Research shows that those who live together before marriage have higher divorce rates unless they live together with a firm commitment, such as an engagement to marry, he said.
Lewandowski considers himself a serious scientist who finds a way to present complex material in an engaging way.
Consider his research into the family structures in "Twilight."
Hint: the vampires were the emotionally healthy ones.
Relationship research is relatively new. The sexual revolution of the 1960s changed a lot of roles and pre-marital sex became the norm.
Lewandowski does not focus strictly on heterosexual relationships. He says the research shows that same-sex marriages can be just as long and happy if partners respect each other.
Prevailing research sees no fundamental way in which same-sex and opposite-sex partnerships differ.
"The Internet is littered with so much bad information about relationships, the science doesn't get out there," he said.
"We are actually scientists, and we do the research ourselves.
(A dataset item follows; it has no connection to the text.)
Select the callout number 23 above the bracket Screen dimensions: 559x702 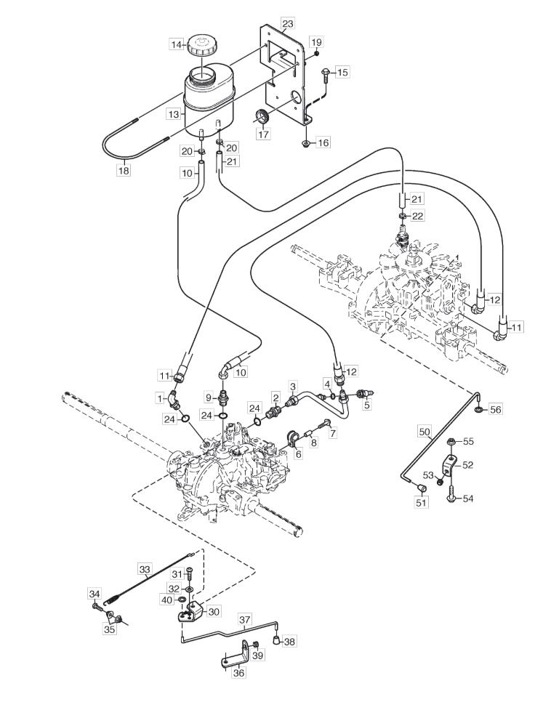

It is a stereotype that scientists are boring and dull. We think we break that mold a little bit."
Lewandowski is the author of "The Sustainable Marriage Quiz," which uses his particular area of research -- the idea that relationships should lead to more "self expansion" -- to demonstrate whether a relationship can last over the long haul.
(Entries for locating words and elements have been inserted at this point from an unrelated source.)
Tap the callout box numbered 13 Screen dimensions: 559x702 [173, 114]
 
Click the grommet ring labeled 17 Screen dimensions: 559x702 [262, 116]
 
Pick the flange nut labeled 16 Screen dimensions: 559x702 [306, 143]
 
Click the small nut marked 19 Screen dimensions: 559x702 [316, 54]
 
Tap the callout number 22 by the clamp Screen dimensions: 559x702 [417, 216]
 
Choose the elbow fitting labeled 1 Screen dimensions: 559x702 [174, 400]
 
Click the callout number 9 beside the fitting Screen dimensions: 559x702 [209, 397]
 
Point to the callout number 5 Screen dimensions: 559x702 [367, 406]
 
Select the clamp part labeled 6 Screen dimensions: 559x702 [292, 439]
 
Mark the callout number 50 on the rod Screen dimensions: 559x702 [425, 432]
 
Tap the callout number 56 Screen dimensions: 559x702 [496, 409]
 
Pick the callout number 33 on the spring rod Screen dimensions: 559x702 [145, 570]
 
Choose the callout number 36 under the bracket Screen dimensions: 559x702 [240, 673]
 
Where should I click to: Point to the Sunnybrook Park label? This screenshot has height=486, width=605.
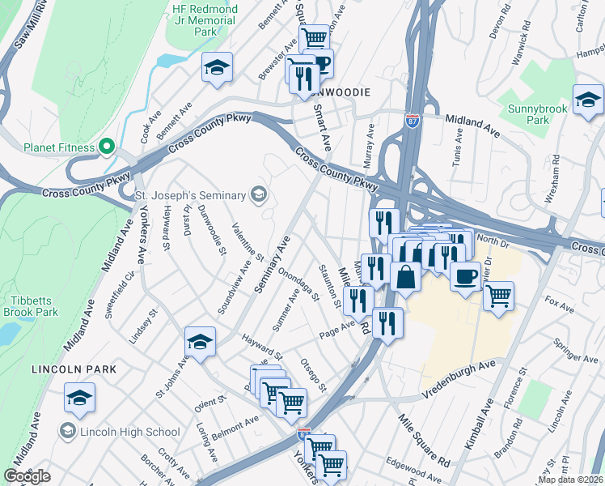[539, 114]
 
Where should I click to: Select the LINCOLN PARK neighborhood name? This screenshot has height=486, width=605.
[74, 369]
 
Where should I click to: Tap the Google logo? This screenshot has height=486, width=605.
[27, 476]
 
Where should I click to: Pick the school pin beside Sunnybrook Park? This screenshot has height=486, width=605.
[588, 100]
The quiz asks the taker to rate whether his or her partner helps them learn new things, enjoy new experiences or enhance the way they see themselves. Those are ways in which relationships can keep growing instead of growing stale.
Choosing a mate is the start, and social science has a formula for it: desirability equals physical attractiveness multiplied by the probability of acceptance.
"Say you are a 5 (in level of hotness) and you want to go after a 9 or 10. This (formula) will get you every time," he explains to his students.
"What are they going to say to you, these 9s or 10s? Nothing. They won't even talk to you. Or they will give you a number, but it won't be their number."
Lewandowski practices what he preaches -- if in more subtle ways.
His wife, Colleen, also was a psychology major in college and a social worker afterward.
They had common interests and what he hopes has been a happy marriage for 11 years, a relationship that also produced daughter Avery.
"I am very fortunate to have a a fantastic partner," he said.
During disputes or disagreements, "it is never that kind of thing where I start lecturing. I know the behaviors to avoid and the techniques to use. It helps to avoid problems," Lewandowski said. "It is so much a part of who I am I probably use it more than I realize."
He has a passion for science and for helping people get the right information about everything from romance to love: why women who wear red can generate provocative feelings in men and whether the reverse is true. (It is, Lewandowski said.)
"It turns out that men are more emotional," Lewandowski said.
"Research shows they are more romanticized. For guys, love conquers all. For women, they are much more practical: You can be in love, but you also need to have a job."
He said it is a running joke in the department that about half the students in his class who begin the semester in relationships end up out of them by the time of final exams.
Lewandowski's research also focuses on the positive aspects of break-ups -- how getting out of a bad relationship can enhance your life and self-esteem.
"This course will break up a bad relationship, but that is a good thing," Lewandowski said. "If you are in a good relationship, you have nothing to fear from this course."